- **Instructions to follow**
Reproduce the complete set of records exactly. No picture is to appear in the copy.

- **Material supplied**

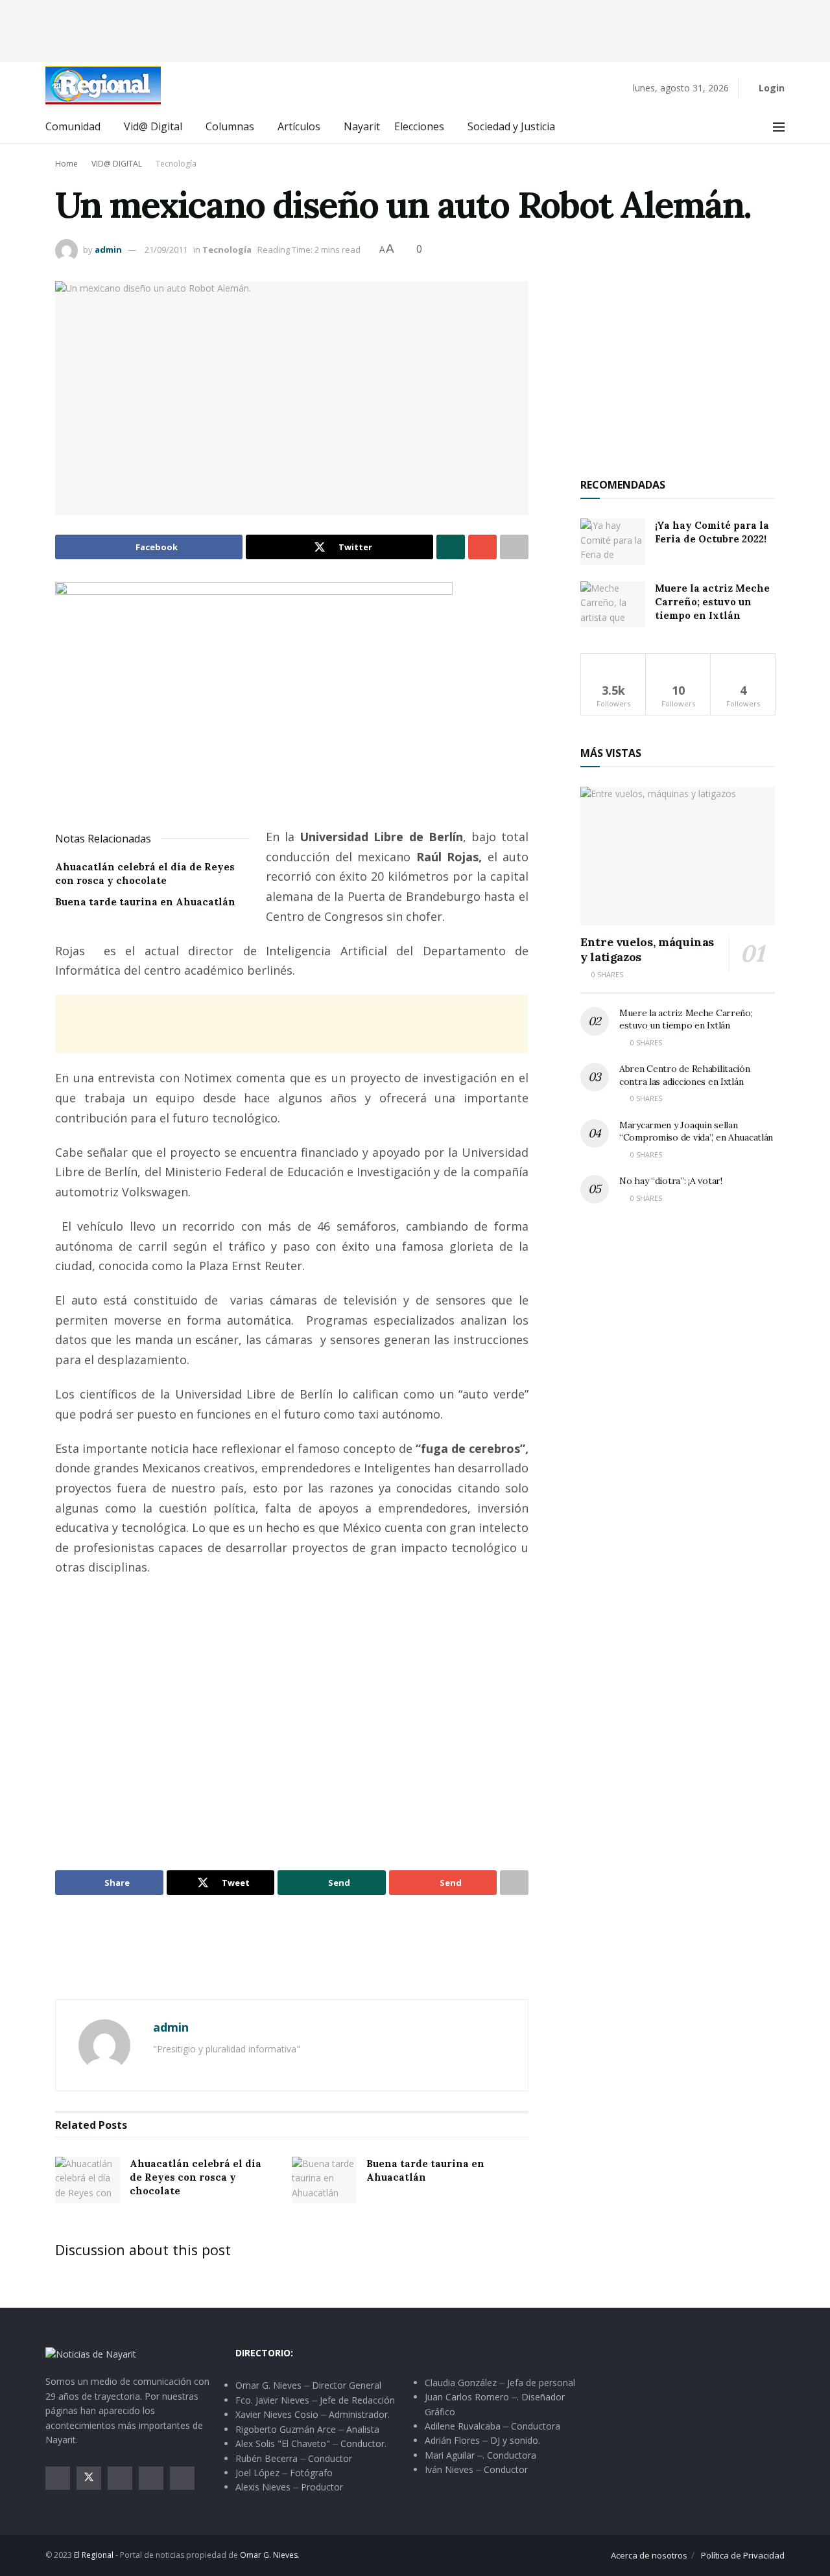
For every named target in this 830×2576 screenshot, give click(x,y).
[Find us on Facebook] (57, 2478)
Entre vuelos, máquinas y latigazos (647, 949)
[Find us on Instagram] (120, 2478)
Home (66, 163)
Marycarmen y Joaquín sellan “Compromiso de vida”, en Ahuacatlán (696, 1131)
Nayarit (362, 126)
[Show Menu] (779, 127)
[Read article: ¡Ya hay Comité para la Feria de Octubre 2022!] (612, 541)
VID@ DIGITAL (116, 163)
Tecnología (176, 163)
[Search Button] (750, 127)
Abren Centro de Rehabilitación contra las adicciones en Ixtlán (684, 1075)
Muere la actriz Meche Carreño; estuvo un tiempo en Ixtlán (712, 601)
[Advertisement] (415, 29)
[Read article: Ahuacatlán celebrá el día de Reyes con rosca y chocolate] (87, 2180)
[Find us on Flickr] (182, 2478)
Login (770, 88)
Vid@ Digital (153, 126)
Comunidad (73, 126)
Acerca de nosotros (649, 2555)
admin (108, 249)
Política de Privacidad (743, 2555)
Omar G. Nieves (269, 2554)
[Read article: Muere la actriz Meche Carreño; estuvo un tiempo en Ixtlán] (612, 604)
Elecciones (419, 126)
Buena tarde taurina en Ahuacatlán (145, 902)
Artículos (299, 126)
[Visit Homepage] (103, 85)
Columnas (230, 126)
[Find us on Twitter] (89, 2478)
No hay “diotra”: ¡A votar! (670, 1181)
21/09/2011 (166, 249)
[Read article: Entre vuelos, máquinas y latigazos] (677, 856)
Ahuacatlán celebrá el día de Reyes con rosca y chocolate (195, 2177)
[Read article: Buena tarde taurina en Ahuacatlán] (324, 2180)
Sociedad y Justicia (511, 126)
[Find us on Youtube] (151, 2478)
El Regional (93, 2554)
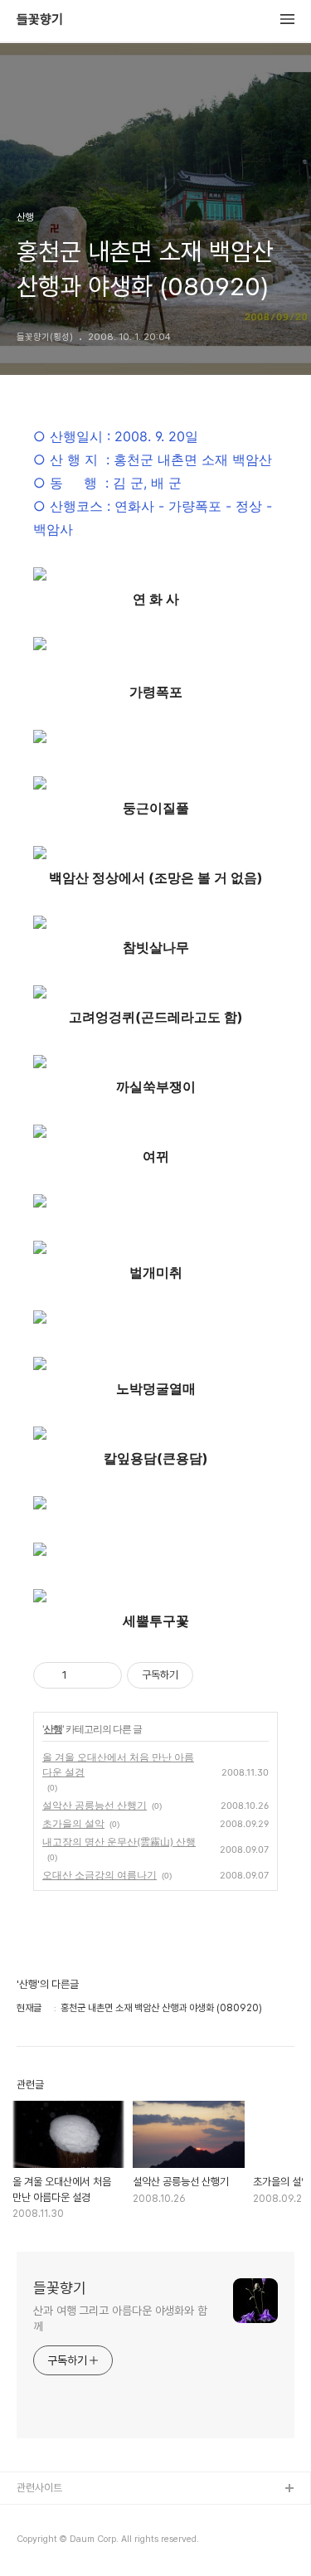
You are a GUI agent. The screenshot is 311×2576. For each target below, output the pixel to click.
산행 (53, 1729)
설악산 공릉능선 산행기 (94, 1805)
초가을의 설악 (73, 1823)
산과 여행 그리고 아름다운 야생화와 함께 (120, 2318)
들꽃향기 (40, 19)
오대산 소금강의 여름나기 (99, 1875)
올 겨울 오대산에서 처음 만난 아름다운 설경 (118, 1764)
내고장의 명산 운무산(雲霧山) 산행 (119, 1841)
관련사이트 (39, 2487)
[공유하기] (82, 1675)
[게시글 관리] (103, 1675)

- **The completed task**
For every named target in this 830×2576 screenshot, give click(x,y).
[Find us on Facebook] (57, 2478)
Entre vuelos, máquinas y latigazos (647, 949)
[Find us on Instagram] (120, 2478)
Home (66, 163)
Marycarmen y Joaquín sellan “Compromiso de vida”, en Ahuacatlán (696, 1131)
Nayarit (362, 126)
[Show Menu] (779, 127)
[Read article: ¡Ya hay Comité para la Feria de Octubre 2022!] (612, 541)
VID@ DIGITAL (116, 163)
Tecnología (176, 163)
[Search Button] (750, 127)
Abren Centro de Rehabilitación contra las adicciones en Ixtlán (684, 1075)
Muere la actriz Meche Carreño; estuvo un tiempo en Ixtlán (712, 601)
[Advertisement] (415, 29)
[Read article: Ahuacatlán celebrá el día de Reyes con rosca y chocolate] (87, 2180)
[Find us on Flickr] (182, 2478)
Login (770, 88)
Vid@ Digital (153, 126)
Comunidad (73, 126)
Acerca de nosotros (649, 2555)
admin (108, 249)
Política de Privacidad (743, 2555)
Omar G. Nieves (269, 2554)
[Read article: Muere la actriz Meche Carreño; estuvo un tiempo en Ixtlán] (612, 604)
Elecciones (419, 126)
Buena tarde taurina en Ahuacatlán (145, 902)
Artículos (299, 126)
[Visit Homepage] (103, 85)
Columnas (230, 126)
[Find us on Twitter] (89, 2478)
No hay “diotra”: ¡A votar! (670, 1181)
21/09/2011 (166, 249)
[Read article: Entre vuelos, máquinas y latigazos] (677, 856)
Ahuacatlán celebrá el día de Reyes con rosca y chocolate (195, 2177)
[Read article: Buena tarde taurina en Ahuacatlán] (324, 2180)
Sociedad y Justicia (511, 126)
[Find us on Youtube] (151, 2478)
El Regional (93, 2554)
You are a GUI agent. The screenshot is 311×2576. For each target below, output the pixel to click.
산행 (53, 1729)
설악산 공릉능선 산행기 (94, 1805)
초가을의 설악 (73, 1823)
산과 여행 그리고 아름다운 야생화와 함께 (120, 2318)
들꽃향기 (40, 19)
오대산 소금강의 여름나기 (99, 1875)
올 겨울 오대산에서 처음 만난 아름다운 설경 (118, 1764)
내고장의 명산 운무산(雲霧山) 산행 (119, 1841)
관련사이트 (39, 2487)
[공유하기] (82, 1675)
[게시글 관리] (103, 1675)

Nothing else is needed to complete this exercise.